### Extrait
S'agissant des Maldives, le Comité se réjouit d'un certain nombre de développements positifs intervenus dans le pays, s'agissant notamment de l'inclusion dans la Constitution de 2008 d'une interdiction explicite de la discrimination raciale; de l'adoption de la loi sur l'emploi de 2008, qui interdit la discrimination entre des personnes effectuant un même travail; ou encore de la collaboration des Maldives avec cinq titulaires de mandats de procédures spéciales qui ont effectué des visites dans cet archipel entre 2006 et 2011. Tout en se réjouissant qu'une loi anti-discrimination soit prévue pour 2012, le Comité se dit toutefois préoccupé par l'absence d'une législation complète visant à prévenir et interdire la discrimination raciale et recommande donc aux Maldives d'adopter dès que possible le projet de loi anti-discrimination. D'autre part, le Comité note avec préoccupation la disposition de la Loi sur la Commission des droits de l'homme des Maldives selon laquelle seuls des musulmans peuvent être membres de ladite Commission. D'autre part, le Comité se dit particulièrement préoccupé par les dispositions discriminatoires de la Constitution des Maldives selon lesquelles tous les Maldiviens doivent être musulmans, ce qui exclut les non-musulmans de toute possibilité d'acquérir la citoyenneté maldivienne ou d'accéder à des postes de la fonction publique.

Il est en outre recommandé aux Maldives de fournir dans son prochain rapport des informations sur les mesures prises pour prévenir et traiter les cas d'hostilité et de mauvais traitements à l'encontre des travailleurs migrants et sur la situation des réfugiés et des requérants d'asile. Notant en outre avec préoccupation que les Maldives sont un pays de destination possible pour des travailleurs migrants victimes de trafic sur le marché du travail et pour des femmes victimes de trafic à des fins d'exploitation sexuelle commerciale, le Comité recommande au pays de renforcer ses efforts en cours pour prévenir et combattre le trafic de personnes. Le Comité se dit également préoccupé par les limites actuellement imposées au droit des travailleurs migrants et des autres étrangers de manifester leur religion ou leur croyance, droit qu'ils ne peuvent exercer qu'en privé.
######
### Données fournies
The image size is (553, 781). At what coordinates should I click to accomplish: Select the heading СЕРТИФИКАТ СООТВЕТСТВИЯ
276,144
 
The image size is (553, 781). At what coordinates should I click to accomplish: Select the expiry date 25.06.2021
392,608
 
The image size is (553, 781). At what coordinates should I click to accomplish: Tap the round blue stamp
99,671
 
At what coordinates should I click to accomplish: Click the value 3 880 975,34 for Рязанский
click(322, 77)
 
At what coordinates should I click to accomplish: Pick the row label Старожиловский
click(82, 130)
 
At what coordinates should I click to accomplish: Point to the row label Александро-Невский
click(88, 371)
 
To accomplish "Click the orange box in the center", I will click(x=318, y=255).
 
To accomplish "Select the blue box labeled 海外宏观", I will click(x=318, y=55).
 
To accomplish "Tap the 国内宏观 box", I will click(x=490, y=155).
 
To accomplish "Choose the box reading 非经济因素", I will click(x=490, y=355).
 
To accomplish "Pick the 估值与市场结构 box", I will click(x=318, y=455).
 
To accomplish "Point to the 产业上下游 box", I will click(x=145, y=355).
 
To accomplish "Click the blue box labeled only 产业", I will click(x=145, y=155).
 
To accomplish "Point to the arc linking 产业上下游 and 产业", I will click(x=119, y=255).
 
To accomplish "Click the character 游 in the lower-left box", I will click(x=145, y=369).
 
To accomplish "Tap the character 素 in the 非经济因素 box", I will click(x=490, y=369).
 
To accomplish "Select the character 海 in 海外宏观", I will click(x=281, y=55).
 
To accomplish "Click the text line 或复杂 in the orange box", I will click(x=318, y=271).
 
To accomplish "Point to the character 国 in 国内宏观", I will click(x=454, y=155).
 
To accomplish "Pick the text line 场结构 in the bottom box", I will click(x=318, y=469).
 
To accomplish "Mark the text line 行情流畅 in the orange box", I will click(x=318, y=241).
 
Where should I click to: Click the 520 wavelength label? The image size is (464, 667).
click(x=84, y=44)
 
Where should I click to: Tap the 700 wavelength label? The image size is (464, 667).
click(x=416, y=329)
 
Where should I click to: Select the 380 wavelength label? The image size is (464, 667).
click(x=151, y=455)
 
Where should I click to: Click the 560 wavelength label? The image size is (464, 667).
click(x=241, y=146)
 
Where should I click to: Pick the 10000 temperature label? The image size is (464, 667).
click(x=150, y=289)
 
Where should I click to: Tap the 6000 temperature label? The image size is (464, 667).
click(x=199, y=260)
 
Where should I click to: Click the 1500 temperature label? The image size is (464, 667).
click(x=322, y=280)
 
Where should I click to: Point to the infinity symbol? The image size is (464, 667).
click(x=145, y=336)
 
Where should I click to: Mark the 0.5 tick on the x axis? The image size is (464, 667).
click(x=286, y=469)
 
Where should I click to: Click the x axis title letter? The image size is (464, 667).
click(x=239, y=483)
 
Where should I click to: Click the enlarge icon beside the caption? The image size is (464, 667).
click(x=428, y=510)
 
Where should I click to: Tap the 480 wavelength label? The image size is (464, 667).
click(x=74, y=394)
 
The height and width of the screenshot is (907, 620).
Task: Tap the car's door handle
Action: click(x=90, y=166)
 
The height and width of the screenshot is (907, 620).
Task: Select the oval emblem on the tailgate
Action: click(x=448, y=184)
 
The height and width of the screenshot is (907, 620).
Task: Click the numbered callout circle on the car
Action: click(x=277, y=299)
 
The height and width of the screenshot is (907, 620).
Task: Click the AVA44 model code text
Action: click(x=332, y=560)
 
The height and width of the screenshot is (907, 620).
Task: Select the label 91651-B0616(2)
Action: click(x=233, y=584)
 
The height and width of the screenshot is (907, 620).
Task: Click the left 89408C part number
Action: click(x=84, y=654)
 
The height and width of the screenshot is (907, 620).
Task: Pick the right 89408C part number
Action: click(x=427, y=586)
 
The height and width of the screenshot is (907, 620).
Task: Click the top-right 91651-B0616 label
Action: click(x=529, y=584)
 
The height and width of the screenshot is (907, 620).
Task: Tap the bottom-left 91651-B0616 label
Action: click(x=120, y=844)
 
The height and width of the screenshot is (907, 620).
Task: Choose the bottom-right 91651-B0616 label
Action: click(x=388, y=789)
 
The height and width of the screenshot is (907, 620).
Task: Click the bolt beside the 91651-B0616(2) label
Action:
######
## Consigne
D'après l'extrait sur les Maldives, combien de titulaires de mandats de procédures spéciales ont effectué des visites dans l'archipel entre 2006 et 2011 ?

## Réponse à l'exercice
Cinq titulaires de mandats de procédures spéciales.